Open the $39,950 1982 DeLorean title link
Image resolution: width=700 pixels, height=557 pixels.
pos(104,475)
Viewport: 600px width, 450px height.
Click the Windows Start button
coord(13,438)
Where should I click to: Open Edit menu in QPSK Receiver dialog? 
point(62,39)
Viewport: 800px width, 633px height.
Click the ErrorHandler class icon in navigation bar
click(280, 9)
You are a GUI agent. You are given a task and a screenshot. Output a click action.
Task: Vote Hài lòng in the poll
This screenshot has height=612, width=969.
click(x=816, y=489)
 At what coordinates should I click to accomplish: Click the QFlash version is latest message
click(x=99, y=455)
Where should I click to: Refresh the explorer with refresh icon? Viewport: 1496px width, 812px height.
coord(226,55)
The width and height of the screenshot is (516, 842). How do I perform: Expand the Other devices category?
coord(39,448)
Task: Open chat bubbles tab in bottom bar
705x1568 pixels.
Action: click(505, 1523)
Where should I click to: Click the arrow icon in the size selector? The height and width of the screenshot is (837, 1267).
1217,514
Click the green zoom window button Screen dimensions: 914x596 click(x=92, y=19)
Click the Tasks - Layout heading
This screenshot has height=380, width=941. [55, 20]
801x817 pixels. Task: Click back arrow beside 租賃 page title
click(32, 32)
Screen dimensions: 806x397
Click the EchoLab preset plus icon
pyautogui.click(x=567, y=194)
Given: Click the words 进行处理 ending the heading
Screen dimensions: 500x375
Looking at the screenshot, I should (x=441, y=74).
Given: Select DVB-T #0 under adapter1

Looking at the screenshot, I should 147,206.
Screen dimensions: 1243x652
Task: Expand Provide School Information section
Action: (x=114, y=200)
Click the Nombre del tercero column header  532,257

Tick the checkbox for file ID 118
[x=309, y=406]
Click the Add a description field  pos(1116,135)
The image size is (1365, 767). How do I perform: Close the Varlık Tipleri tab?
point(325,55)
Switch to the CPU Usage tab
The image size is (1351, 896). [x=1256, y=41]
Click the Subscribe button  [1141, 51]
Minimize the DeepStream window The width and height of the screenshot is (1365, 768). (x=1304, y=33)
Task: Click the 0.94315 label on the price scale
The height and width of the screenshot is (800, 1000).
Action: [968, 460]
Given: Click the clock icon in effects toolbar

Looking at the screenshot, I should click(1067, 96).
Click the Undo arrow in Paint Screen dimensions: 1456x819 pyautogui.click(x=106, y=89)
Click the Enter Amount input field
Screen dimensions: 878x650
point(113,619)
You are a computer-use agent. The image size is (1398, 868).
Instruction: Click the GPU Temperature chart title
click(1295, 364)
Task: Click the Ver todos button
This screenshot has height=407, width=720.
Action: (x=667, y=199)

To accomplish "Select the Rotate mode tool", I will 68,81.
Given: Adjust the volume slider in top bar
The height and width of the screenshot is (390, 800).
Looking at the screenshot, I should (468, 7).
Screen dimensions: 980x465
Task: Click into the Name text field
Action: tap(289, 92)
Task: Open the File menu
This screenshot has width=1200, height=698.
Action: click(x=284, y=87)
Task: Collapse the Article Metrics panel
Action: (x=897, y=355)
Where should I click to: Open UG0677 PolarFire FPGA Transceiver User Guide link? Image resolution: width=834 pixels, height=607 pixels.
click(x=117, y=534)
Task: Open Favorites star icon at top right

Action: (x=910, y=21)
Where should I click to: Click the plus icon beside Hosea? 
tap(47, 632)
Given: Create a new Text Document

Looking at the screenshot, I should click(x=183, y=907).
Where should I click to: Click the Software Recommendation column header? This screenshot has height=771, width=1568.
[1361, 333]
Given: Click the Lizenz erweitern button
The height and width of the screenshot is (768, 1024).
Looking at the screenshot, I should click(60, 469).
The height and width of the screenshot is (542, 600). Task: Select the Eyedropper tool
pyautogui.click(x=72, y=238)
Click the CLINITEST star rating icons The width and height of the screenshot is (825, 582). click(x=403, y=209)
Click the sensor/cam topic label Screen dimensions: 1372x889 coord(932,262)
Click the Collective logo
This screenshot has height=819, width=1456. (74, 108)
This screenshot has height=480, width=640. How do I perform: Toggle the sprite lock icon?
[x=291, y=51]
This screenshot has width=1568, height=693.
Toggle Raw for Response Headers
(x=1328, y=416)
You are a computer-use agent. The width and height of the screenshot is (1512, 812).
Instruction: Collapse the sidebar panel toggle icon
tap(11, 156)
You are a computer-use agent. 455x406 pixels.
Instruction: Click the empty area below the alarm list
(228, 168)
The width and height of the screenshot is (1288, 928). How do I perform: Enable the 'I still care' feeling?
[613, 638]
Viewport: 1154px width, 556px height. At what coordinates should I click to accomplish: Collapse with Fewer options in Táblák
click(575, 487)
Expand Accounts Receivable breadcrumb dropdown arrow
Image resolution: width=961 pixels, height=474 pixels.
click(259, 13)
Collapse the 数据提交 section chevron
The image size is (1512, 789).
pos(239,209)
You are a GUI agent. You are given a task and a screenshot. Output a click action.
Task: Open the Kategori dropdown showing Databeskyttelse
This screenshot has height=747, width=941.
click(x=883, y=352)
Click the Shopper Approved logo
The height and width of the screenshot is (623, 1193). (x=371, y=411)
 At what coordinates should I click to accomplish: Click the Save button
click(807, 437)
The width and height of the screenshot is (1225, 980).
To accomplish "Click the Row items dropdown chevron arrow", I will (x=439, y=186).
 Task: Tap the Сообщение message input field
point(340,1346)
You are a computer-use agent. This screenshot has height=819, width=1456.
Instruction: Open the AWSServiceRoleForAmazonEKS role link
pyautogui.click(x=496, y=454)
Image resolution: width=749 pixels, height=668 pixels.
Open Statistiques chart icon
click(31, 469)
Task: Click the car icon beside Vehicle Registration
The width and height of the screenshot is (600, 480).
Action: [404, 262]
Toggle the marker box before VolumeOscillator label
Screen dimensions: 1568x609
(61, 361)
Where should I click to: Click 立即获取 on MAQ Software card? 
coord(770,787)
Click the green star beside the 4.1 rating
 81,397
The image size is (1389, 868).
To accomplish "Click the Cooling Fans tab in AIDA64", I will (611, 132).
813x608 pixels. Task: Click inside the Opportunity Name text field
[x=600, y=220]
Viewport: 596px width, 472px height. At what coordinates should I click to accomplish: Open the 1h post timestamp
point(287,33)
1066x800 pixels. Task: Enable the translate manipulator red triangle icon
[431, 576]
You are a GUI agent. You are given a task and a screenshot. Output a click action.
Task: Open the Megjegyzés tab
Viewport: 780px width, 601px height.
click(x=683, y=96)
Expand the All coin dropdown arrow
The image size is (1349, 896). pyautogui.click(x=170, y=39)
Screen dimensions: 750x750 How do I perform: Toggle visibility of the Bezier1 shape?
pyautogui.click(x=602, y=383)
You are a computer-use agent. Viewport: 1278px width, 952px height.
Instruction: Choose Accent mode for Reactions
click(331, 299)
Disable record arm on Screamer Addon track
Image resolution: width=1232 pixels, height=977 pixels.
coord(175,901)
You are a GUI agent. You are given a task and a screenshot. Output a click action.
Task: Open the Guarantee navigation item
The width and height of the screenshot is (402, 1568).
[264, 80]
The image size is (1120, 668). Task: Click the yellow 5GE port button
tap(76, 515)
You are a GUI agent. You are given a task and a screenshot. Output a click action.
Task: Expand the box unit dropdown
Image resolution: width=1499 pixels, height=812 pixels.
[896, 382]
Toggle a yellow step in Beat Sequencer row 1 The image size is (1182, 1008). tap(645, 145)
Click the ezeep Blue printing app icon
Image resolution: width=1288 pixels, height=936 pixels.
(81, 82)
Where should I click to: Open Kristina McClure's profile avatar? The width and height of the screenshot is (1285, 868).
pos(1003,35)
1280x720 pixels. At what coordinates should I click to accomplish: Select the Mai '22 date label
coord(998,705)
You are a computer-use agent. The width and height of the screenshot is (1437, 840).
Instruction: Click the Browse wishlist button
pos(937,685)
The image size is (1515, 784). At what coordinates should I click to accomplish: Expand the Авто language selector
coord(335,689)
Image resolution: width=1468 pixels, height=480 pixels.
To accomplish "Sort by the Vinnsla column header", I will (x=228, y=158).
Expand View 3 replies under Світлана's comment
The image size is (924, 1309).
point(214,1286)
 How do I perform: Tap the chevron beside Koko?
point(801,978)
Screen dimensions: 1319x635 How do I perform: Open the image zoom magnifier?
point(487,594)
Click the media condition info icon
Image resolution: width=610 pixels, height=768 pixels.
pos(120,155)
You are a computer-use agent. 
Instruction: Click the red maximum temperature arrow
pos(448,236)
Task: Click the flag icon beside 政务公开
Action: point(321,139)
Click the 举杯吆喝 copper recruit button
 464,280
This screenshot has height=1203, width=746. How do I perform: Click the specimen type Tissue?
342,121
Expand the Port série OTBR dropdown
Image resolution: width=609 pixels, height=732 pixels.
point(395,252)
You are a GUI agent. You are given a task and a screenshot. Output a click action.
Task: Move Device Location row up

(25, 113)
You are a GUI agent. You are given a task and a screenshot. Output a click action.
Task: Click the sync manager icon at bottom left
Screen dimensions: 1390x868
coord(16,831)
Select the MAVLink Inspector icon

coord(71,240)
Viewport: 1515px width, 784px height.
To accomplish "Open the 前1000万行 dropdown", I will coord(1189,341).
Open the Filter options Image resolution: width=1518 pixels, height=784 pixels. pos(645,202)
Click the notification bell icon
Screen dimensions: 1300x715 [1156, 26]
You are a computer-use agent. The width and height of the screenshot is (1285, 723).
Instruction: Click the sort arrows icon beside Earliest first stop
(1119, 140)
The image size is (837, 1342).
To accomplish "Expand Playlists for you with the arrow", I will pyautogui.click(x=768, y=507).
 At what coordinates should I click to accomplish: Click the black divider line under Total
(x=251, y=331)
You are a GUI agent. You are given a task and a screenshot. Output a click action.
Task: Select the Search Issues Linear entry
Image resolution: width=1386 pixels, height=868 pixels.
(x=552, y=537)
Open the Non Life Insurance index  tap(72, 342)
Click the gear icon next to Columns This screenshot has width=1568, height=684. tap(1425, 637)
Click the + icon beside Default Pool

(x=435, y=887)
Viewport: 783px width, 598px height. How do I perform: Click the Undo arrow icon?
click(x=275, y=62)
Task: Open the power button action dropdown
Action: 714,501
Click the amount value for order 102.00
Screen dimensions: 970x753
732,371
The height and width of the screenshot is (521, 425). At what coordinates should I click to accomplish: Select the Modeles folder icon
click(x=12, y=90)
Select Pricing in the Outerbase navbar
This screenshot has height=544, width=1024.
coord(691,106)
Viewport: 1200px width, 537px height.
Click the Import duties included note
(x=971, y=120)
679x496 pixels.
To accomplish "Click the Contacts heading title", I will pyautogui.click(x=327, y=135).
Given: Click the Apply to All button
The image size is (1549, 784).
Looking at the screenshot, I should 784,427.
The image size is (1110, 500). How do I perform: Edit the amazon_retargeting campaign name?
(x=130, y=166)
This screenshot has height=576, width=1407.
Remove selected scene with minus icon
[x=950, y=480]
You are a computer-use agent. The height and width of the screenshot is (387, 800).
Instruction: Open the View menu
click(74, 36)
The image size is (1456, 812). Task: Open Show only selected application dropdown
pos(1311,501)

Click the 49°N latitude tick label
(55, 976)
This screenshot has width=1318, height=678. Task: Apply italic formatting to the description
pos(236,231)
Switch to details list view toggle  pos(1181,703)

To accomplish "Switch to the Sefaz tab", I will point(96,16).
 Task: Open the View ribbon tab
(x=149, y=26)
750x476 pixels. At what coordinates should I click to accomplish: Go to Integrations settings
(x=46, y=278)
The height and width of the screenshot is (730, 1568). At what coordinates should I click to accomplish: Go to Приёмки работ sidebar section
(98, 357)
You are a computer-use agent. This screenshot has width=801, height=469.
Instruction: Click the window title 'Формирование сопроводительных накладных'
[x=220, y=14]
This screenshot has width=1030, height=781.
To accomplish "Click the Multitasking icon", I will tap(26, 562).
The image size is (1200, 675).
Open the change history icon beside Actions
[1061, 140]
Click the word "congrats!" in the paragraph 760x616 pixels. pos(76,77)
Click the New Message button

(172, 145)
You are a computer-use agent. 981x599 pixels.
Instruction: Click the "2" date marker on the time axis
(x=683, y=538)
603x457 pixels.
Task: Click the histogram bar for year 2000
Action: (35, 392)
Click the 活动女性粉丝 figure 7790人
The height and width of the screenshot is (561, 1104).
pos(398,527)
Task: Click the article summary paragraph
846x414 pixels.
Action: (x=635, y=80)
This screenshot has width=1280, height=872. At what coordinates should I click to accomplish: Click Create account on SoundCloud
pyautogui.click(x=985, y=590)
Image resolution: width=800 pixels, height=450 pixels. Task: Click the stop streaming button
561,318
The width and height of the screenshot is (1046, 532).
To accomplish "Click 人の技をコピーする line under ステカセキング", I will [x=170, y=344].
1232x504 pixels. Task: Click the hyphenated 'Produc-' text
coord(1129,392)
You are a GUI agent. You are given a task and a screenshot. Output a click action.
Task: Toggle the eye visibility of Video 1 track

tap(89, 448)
□ □ □
DO THIS:
Copy out, word for word, the records starting with the line that contains "The image size is (1456, 812)." and going on through the line that contains "I will point(96,16).", with both of those lines included.

SOLUTION FOR THIS TASK:
The image size is (1456, 812). Task: Open Show only selected application dropdown
pos(1311,501)

Click the 49°N latitude tick label
(55, 976)
This screenshot has width=1318, height=678. Task: Apply italic formatting to the description
pos(236,231)
Switch to details list view toggle  pos(1181,703)

To accomplish "Switch to the Sefaz tab", I will point(96,16).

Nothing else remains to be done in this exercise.